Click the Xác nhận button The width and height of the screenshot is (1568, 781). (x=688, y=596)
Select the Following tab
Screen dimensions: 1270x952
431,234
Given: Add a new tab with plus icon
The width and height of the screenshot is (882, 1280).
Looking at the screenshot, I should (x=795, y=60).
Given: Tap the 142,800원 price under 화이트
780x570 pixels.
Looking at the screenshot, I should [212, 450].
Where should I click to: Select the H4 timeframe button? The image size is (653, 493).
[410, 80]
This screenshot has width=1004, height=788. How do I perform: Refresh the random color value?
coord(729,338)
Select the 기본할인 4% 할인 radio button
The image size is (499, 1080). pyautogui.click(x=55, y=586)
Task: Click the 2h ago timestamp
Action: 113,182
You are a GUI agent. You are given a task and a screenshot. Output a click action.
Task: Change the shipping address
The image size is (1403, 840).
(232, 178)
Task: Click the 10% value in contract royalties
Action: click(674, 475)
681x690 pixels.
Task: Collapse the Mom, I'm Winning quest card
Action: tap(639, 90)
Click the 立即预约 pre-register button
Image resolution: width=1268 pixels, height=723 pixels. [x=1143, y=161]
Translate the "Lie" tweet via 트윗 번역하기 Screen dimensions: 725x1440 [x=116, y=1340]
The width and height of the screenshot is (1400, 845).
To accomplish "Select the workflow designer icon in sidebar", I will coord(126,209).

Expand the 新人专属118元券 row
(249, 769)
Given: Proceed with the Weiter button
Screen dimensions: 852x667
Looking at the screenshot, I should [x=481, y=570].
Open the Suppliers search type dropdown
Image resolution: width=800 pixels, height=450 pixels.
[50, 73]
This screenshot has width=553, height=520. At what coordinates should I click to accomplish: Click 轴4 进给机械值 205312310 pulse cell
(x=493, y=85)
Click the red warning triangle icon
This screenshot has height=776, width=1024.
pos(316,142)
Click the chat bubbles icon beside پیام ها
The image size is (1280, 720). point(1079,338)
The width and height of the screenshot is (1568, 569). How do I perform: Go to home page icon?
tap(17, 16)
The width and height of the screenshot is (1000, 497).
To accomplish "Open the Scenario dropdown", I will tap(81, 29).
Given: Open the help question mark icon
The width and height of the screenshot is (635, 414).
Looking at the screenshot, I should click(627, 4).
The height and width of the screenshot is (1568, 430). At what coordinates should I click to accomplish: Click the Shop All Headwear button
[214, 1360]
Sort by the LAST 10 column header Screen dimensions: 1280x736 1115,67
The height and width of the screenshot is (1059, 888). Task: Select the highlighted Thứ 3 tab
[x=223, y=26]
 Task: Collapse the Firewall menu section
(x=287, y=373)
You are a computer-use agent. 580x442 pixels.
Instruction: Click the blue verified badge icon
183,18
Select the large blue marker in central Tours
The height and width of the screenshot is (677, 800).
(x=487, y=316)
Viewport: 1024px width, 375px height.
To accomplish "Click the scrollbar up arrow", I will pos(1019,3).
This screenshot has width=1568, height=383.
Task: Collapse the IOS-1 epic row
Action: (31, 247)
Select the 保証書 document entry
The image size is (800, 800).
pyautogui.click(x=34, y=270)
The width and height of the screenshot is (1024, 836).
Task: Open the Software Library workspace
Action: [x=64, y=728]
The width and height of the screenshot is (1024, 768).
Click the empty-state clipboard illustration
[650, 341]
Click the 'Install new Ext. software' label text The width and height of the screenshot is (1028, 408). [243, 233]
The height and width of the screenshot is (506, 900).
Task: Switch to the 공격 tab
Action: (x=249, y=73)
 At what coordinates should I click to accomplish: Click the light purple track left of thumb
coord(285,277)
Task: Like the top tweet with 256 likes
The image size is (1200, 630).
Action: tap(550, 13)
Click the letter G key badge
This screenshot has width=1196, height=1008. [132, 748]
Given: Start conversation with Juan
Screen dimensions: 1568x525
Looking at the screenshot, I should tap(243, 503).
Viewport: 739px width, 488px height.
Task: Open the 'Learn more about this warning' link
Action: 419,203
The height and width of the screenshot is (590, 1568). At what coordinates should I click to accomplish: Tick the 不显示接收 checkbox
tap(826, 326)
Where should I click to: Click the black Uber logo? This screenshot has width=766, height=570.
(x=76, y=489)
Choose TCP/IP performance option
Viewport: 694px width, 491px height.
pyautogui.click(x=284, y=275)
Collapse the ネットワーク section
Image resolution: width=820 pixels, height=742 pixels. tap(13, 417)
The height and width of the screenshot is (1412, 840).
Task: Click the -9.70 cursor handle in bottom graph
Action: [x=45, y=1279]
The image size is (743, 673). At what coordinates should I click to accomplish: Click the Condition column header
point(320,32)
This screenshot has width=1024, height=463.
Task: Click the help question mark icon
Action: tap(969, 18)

__EXERCISE OBJECTIVE__
Each line from the material above that mentions the word "tweet" needs to be copied.

__RESPONSE FOR THIS EXERCISE__
Translate the "Lie" tweet via 트윗 번역하기 Screen dimensions: 725x1440 [x=116, y=1340]
Task: Like the top tweet with 256 likes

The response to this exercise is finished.